Image files often need smaller pixel dimensions before they fit a web page, email attachment, CMS field, or release package. ImageMagick can write a resized copy from the command line while leaving the original available for comparison or another export.

The -resize geometry in the example uses a 600x400 box. When the source has the same 3:2 ratio, the output reports exactly 600x400; if the source ratio differs, ImageMagick preserves proportions and fits the result inside that box instead of stretching it.

Use ImageMagick 7 magick syntax when it is available.
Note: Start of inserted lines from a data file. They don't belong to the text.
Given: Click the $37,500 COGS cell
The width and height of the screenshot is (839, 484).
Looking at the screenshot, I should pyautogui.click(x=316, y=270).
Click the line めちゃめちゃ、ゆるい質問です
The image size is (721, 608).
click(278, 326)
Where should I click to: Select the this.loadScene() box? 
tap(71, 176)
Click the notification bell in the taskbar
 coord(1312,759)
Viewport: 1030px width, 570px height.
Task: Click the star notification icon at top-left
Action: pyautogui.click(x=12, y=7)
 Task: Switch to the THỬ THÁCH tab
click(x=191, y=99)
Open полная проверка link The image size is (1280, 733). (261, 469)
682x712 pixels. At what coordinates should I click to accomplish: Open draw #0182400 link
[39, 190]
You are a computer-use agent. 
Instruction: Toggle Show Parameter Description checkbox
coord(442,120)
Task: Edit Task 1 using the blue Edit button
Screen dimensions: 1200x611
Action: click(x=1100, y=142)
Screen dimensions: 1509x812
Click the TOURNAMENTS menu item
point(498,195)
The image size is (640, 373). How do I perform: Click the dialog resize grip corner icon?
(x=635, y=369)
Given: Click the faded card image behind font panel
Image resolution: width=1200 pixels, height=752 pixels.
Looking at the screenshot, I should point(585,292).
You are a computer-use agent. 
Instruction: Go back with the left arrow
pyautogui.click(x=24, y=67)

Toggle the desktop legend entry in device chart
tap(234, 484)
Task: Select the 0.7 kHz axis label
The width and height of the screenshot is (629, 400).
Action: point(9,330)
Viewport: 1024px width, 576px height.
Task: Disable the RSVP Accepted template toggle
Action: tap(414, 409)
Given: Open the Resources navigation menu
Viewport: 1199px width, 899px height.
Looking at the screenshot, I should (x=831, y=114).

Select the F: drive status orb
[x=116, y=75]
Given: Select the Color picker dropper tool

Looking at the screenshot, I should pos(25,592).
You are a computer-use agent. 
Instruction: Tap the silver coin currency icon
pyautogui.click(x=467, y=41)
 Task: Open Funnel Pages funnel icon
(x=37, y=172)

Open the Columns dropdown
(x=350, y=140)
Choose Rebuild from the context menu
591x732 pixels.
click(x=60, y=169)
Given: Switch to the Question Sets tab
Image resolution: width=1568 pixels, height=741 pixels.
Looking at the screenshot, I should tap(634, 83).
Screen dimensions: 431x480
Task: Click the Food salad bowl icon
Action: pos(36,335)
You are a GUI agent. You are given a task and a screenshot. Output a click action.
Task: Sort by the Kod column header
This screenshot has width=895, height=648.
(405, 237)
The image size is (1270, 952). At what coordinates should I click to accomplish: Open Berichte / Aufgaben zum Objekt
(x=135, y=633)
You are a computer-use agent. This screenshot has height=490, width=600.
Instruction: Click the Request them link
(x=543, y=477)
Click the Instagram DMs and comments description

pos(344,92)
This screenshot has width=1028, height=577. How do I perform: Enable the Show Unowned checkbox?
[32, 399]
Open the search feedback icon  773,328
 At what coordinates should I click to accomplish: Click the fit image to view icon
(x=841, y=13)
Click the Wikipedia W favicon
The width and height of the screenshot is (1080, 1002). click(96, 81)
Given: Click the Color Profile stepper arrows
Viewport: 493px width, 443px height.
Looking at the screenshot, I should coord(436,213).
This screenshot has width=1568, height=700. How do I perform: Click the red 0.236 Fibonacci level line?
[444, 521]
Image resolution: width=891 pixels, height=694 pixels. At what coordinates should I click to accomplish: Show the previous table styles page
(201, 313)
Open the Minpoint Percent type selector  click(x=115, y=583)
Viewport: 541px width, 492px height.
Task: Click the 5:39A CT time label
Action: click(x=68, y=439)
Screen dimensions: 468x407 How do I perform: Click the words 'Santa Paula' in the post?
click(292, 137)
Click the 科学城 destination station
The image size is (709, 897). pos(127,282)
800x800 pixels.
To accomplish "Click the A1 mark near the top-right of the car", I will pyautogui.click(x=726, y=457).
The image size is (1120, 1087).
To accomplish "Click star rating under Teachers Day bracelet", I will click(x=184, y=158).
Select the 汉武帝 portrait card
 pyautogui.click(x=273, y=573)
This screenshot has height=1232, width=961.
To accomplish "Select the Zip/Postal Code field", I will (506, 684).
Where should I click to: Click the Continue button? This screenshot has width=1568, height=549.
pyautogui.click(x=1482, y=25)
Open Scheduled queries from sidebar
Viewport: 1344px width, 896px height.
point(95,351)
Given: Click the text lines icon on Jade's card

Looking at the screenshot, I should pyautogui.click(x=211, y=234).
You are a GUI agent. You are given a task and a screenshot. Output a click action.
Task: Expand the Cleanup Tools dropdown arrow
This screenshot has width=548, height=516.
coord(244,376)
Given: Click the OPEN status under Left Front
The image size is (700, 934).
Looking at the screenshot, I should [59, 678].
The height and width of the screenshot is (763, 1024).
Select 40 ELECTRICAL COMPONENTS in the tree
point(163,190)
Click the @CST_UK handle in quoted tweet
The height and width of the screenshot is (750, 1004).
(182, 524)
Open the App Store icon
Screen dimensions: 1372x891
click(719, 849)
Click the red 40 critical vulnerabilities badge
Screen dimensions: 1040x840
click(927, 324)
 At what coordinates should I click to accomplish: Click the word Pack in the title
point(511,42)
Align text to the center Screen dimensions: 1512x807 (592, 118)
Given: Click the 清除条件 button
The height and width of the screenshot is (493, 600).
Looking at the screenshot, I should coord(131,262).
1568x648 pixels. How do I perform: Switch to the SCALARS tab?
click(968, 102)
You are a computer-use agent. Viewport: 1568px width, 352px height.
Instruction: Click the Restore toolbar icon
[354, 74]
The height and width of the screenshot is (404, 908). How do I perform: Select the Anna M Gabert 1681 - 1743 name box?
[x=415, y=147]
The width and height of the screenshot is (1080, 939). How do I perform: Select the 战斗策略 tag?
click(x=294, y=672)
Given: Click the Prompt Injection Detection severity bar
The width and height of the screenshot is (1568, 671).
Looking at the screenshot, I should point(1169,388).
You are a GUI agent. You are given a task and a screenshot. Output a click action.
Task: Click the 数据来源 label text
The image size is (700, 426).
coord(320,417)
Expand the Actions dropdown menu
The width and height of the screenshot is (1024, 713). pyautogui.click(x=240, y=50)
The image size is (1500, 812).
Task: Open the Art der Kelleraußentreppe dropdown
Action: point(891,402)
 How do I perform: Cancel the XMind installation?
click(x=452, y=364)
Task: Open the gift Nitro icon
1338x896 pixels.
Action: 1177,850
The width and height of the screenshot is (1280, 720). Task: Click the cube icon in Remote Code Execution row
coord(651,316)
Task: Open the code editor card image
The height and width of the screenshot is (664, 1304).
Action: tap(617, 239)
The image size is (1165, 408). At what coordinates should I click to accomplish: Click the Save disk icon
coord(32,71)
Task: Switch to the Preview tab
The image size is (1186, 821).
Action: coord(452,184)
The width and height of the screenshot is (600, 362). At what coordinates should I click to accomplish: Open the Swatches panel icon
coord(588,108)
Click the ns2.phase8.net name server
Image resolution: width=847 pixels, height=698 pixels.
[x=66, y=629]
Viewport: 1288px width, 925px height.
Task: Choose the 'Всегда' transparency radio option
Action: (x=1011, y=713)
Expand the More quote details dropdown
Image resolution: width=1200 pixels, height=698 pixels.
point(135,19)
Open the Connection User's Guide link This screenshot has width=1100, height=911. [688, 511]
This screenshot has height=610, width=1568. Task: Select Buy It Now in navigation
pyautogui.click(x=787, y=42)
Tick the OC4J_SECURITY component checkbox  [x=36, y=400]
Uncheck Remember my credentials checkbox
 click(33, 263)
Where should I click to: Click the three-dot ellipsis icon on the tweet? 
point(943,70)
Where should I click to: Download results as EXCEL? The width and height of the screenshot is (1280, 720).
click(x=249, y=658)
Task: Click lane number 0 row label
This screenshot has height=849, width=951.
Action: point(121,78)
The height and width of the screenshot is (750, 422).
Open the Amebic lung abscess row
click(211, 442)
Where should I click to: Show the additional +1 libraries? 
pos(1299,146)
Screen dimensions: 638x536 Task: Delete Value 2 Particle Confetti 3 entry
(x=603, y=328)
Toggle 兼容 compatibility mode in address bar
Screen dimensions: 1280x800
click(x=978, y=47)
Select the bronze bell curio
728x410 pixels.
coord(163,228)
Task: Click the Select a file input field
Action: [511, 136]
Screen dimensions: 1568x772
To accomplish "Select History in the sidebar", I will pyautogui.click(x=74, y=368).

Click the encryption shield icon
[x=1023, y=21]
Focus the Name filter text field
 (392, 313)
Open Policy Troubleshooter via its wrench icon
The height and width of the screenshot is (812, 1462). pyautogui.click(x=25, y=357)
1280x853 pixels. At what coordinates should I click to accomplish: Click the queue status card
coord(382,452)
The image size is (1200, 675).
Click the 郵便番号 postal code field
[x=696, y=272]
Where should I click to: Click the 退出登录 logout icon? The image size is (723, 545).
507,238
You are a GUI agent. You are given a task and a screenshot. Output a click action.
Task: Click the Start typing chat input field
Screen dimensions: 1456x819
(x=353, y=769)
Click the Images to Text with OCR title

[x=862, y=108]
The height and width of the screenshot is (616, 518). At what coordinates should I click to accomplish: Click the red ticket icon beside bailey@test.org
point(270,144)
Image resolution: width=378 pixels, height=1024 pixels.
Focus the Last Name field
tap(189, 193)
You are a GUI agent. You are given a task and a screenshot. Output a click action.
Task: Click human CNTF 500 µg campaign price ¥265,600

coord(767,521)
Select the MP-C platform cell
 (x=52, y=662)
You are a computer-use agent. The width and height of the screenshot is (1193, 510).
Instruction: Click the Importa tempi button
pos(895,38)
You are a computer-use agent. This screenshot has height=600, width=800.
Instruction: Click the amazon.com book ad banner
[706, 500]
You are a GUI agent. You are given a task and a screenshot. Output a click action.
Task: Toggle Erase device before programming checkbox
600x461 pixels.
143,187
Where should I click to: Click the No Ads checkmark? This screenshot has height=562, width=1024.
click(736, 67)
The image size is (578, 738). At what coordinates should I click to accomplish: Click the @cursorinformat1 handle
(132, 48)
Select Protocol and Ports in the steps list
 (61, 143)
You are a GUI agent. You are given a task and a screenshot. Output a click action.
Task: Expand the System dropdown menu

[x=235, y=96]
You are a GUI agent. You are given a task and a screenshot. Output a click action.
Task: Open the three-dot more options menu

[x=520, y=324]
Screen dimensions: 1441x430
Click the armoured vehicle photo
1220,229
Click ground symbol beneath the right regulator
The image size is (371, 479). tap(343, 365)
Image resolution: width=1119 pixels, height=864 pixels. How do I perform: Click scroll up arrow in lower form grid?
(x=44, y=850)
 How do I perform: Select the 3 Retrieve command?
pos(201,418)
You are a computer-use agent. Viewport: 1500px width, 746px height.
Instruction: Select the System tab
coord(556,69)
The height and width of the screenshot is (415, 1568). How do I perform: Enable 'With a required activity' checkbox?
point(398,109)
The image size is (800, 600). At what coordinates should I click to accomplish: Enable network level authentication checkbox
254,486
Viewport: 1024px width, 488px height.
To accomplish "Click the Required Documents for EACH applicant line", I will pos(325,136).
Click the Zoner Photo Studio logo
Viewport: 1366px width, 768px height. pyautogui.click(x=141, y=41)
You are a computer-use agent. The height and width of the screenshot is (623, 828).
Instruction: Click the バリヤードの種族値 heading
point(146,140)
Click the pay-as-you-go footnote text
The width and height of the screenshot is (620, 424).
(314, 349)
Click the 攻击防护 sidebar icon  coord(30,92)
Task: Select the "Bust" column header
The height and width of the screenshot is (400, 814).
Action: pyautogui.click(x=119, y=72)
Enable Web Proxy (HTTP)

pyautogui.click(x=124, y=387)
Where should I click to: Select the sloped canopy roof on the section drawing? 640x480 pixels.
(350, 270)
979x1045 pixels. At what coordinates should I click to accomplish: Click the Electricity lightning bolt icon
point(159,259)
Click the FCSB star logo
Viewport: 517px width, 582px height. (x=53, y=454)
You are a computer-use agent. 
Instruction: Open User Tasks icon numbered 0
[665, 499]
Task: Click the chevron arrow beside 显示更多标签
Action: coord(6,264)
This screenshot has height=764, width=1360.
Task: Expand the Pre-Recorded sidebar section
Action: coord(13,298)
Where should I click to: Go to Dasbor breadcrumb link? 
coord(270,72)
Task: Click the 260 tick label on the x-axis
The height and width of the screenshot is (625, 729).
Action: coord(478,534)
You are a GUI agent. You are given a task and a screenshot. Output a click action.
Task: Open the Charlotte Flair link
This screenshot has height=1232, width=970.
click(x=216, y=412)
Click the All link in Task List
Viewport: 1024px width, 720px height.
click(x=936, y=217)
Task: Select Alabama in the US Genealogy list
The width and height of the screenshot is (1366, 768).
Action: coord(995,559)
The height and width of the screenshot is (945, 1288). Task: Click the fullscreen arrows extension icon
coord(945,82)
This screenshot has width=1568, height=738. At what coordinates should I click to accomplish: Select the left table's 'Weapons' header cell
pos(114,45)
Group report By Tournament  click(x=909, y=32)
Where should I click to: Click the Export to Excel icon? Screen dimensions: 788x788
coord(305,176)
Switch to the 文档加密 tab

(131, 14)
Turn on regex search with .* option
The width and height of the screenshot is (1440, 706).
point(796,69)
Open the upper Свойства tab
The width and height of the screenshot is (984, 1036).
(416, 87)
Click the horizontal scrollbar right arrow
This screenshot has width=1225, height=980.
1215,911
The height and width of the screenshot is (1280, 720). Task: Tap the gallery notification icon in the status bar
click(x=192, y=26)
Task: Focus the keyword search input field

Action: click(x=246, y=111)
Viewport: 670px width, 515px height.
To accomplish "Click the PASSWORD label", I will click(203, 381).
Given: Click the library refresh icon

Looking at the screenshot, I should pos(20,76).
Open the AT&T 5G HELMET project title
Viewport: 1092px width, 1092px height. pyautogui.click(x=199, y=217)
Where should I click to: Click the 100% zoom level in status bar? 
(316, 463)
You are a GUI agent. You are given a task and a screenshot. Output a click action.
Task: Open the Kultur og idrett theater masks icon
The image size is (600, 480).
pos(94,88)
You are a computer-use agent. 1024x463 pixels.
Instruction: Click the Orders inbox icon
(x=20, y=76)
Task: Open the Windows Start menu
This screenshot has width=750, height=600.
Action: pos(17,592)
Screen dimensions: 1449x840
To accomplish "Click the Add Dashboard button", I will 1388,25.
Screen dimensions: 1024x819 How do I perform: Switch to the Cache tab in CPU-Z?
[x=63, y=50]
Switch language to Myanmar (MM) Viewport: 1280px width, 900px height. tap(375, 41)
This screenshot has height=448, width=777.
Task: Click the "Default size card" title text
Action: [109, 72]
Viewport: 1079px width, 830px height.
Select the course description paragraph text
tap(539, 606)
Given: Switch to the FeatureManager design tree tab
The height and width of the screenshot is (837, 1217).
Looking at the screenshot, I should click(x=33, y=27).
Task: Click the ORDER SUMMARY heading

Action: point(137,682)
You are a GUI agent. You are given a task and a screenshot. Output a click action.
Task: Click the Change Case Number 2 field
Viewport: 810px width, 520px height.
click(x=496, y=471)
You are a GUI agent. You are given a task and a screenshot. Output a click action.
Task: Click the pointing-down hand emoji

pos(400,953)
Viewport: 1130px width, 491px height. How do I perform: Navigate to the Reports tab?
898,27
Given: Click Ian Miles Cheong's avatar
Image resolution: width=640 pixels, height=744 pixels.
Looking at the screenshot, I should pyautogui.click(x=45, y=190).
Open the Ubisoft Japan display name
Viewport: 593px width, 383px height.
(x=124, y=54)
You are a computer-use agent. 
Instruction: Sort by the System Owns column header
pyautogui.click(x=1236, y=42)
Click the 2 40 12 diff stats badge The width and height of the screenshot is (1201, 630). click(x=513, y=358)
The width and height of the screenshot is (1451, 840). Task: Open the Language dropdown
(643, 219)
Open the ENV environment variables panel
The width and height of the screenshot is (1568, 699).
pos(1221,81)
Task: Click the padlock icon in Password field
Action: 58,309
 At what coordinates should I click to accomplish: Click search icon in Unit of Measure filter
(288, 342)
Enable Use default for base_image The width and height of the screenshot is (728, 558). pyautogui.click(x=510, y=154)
Keep the output filename different from the input while checking dimensions and visual quality, and use magick mogrify only for deliberate overwrite batches.

Steps to resize an image with ImageMagick:

  1. Open a terminal in the directory containing the source image.
  2. Check the source image dimensions before selecting the resize geometry.
    $ magick identify -format '%f %m %wx%h\n' source.jpg
    source.jpg JPEG 1200x800

    Use a geometry that matches the intended destination. A 600x400 resize keeps the image inside a 600-pixel-wide by 400-pixel-tall box while preserving aspect ratio.

  3. Write a resized copy with -resize.
    $ magick source.jpg -resize 600x400 resized.jpg

    ImageMagick reads source.jpg, applies the resize operator, and writes resized.jpg as the destination file. The source file remains unchanged because the command names a separate output file.

  4. Verify both image dimensions.
    $ magick identify -format '%f %m %wx%h\n' source.jpg resized.jpg
    source.jpg JPEG 1200x800
    resized.jpg JPEG 600x400

    The resized file should report the target dimensions when the source and target aspect ratios match. If it reports a smaller width or height, the input ratio did not match the target box.

  5. Open the resized image before replacing an asset reference or sending the file onward.

    Use a geometry such as 600x400! only when distortion is acceptable. For a fixed output frame without stretching, resize and then crop or extend the canvas in a separate, explicit workflow.